This is a deeply impressive novel. It is exquisitely crafted: the pace is measured, but sure; the metaphors are used delicately; and the control over perspective (shifting between first person, tight third person, and loose present-tense third person for the three different timelines) is both absolute and absolutely necessary to the emotional arc being told. It is a novel to mull over, savor.

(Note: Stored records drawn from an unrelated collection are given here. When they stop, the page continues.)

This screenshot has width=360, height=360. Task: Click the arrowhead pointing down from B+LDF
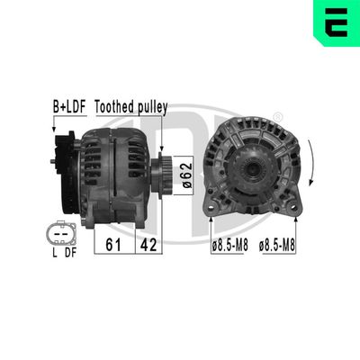pos(57,132)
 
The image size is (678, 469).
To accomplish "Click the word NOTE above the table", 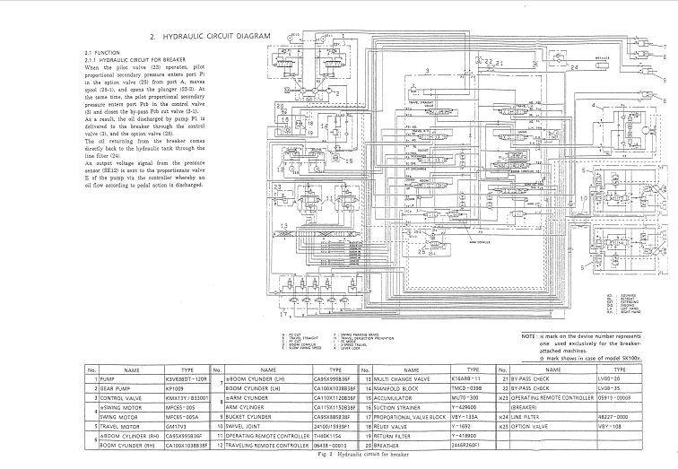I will coord(528,336).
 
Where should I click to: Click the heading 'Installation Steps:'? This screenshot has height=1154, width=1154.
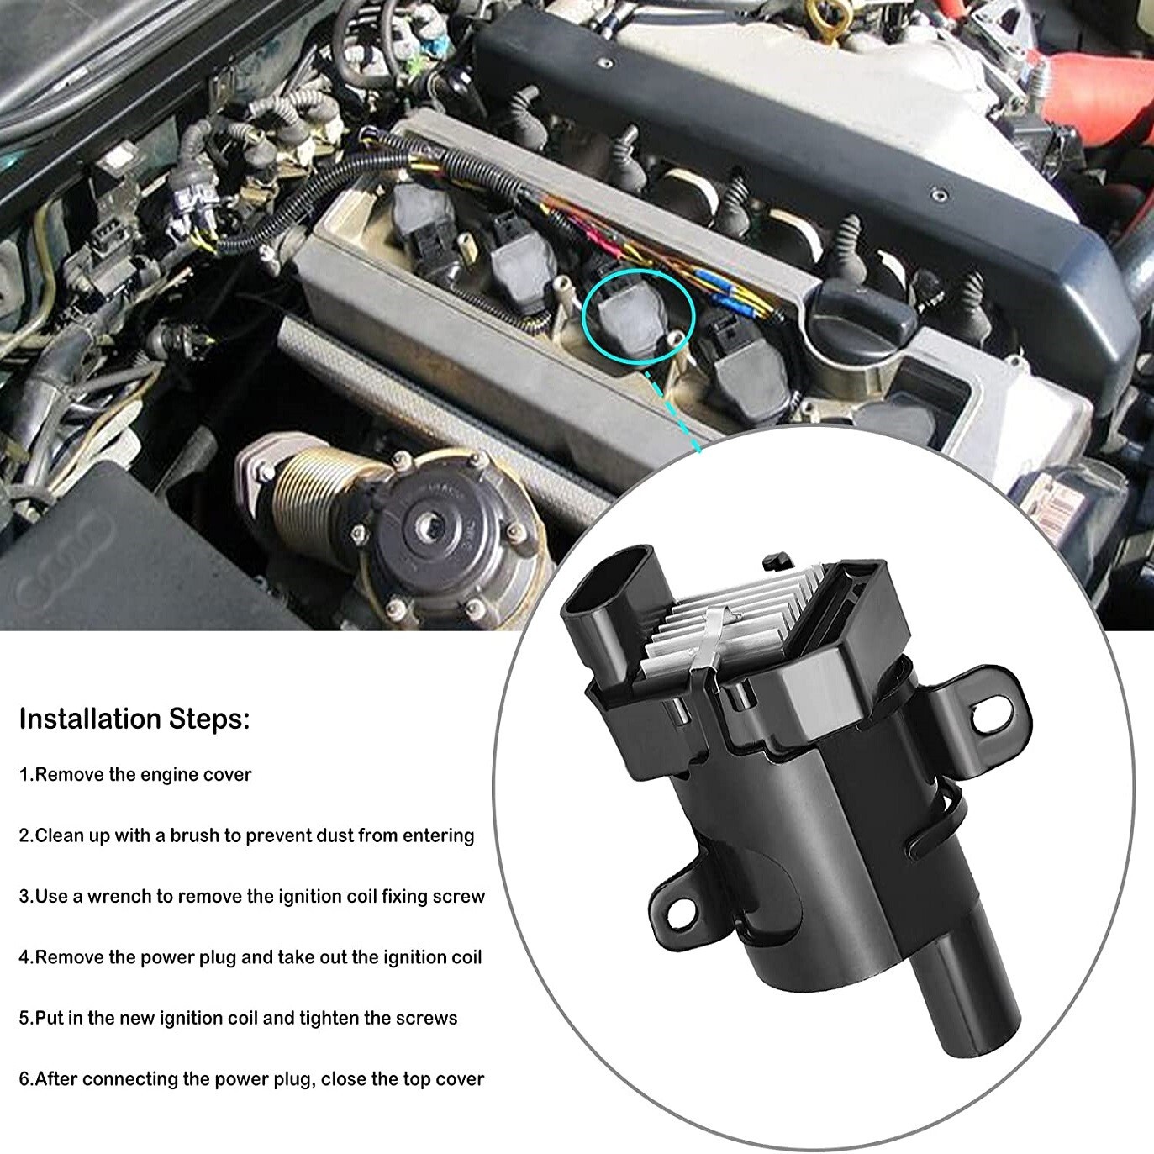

It is also an incredibly intense experience, or at least it was for me. I read it slowly partly so that I could admire Griffith's work, but mostly because reading it for more than half an hour at a time left me introspective and melancholy. There is a great deal of pain in the novel, and the carefully distanced prose makes it all the easier for the reader to fill in the blanks. For all the science fiction trappings (and they are many, from the cyberpunk-ish (but mostly irrelevant) identity hacking to the bioremediation science that furnishes much of the plot and much of the imagery) this story is about trauma, and surviving trauma, and then surviving your survival tactics. It's about ethics, and class, and identity, and monsters that come in human shape. It's vaguely dystopian without being political, and it's about corporate espionage while refusing to forget that corporations are anything but faceless.
I can't say I loved the book; it was far too emotionally hard for that. It left me unsettled and totally drained, and I don't know that I would ever read it again. But I will certainly be picking up everything else Griffith ever writes.
This gritty and beautiful book should become a cult classic if it is not already. The author does you the kindness of assuming you know how this future world works, and skips the nerdy explanations to jump right into an intriguing spy/detective story. Total immersion into a polluted future that is centered around the world's water supply, told from the perspective of a gay rich girl who is forced to become someone else. I am not sure I will swap this out before I read it another time.